======== Input material ========
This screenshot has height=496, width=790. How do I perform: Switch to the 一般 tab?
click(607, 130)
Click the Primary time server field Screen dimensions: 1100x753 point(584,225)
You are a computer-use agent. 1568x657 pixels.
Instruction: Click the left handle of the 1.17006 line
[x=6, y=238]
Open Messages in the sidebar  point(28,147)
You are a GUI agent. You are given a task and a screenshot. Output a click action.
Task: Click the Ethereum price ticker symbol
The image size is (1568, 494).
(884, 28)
========
======== Input material ========
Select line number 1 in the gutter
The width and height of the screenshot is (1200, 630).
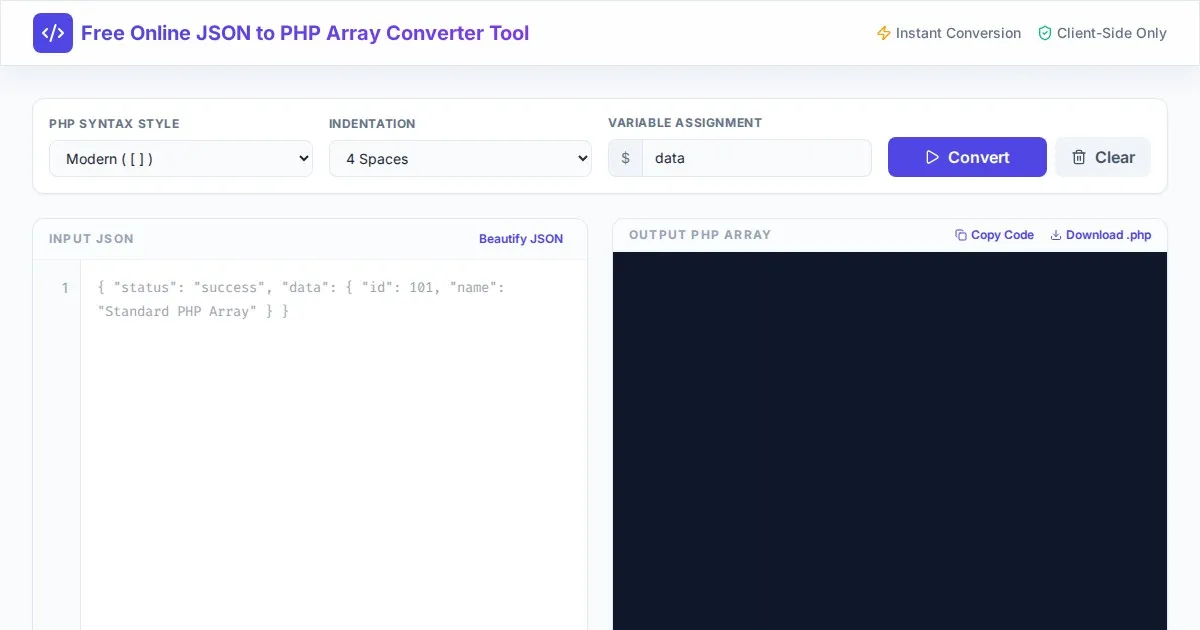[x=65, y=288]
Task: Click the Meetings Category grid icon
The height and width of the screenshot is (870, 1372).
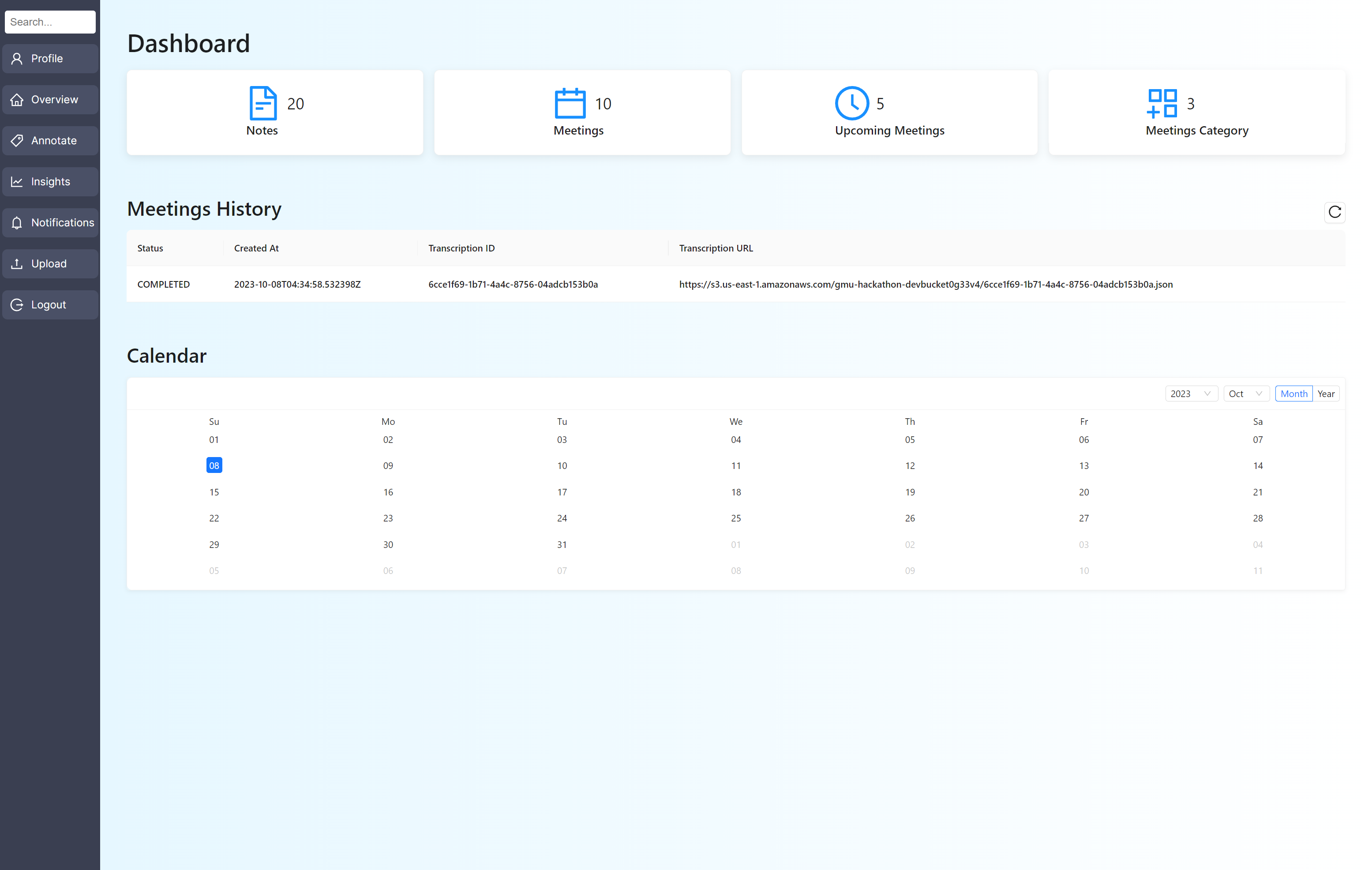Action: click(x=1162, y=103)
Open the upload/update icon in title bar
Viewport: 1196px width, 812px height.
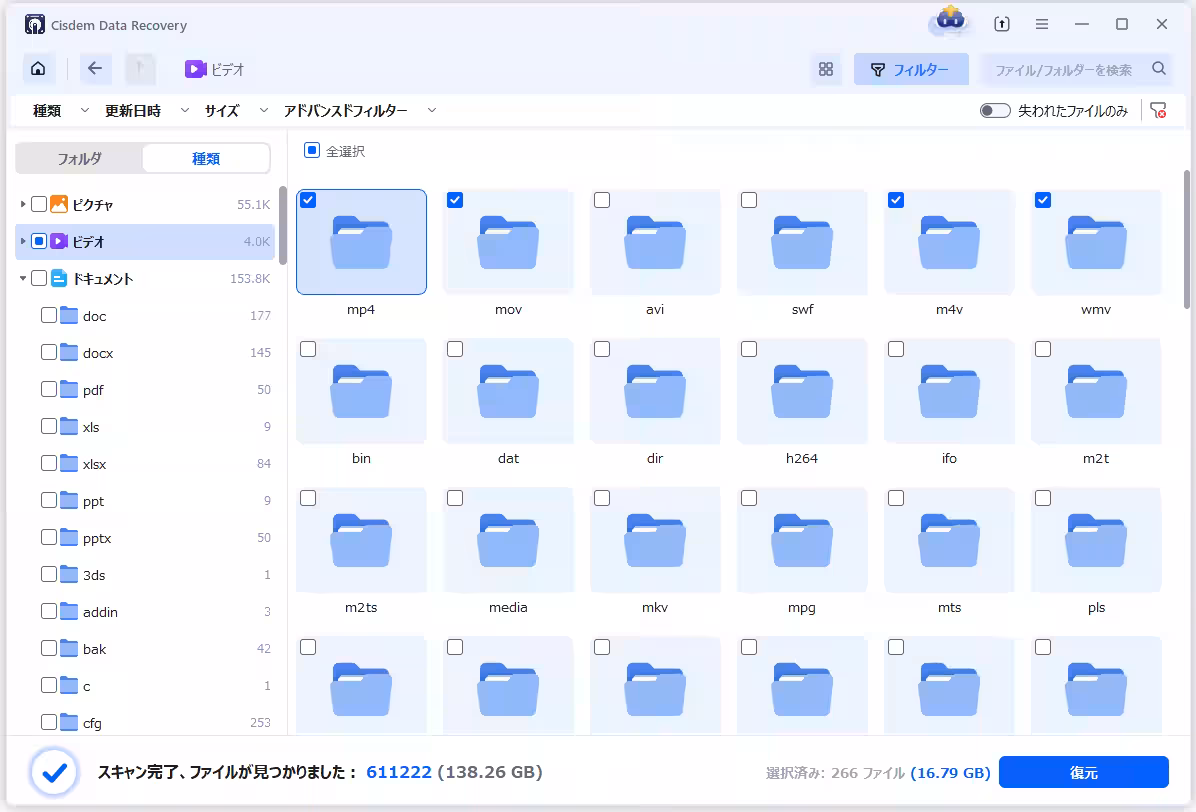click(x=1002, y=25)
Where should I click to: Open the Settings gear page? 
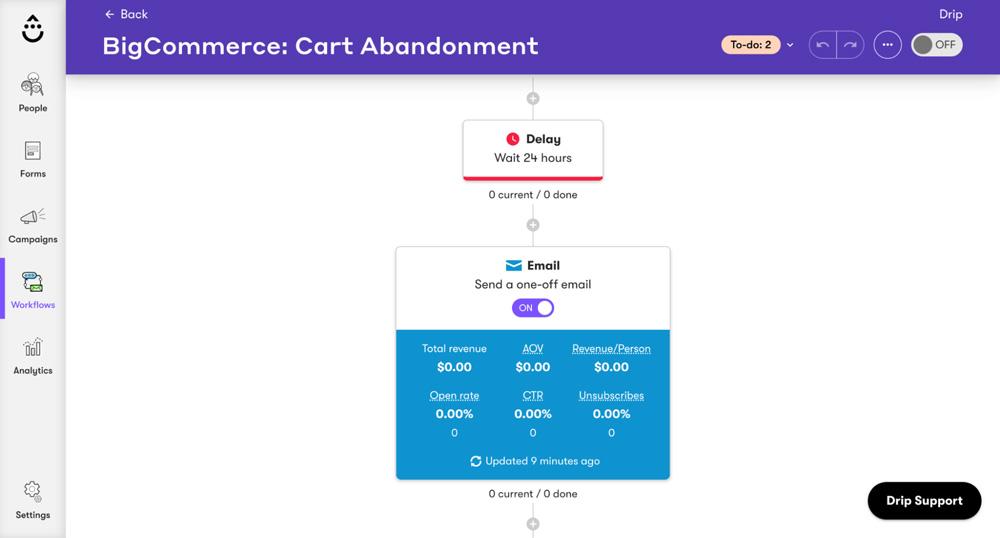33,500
========
# [What needs to be done]
Can you list the entries between the lines holding "This screenshot has" and "[x=6, y=238]", inclusive, as a numbered list with blank lines omitted?

# [Exercise output]
1. This screenshot has height=496, width=790. How do I perform: Switch to the 一般 tab?
2. click(607, 130)
3. Click the Primary time server field Screen dimensions: 1100x753 point(584,225)
4. You are a computer-use agent. 1568x657 pixels.
5. Instruction: Click the left handle of the 1.17006 line
6. [x=6, y=238]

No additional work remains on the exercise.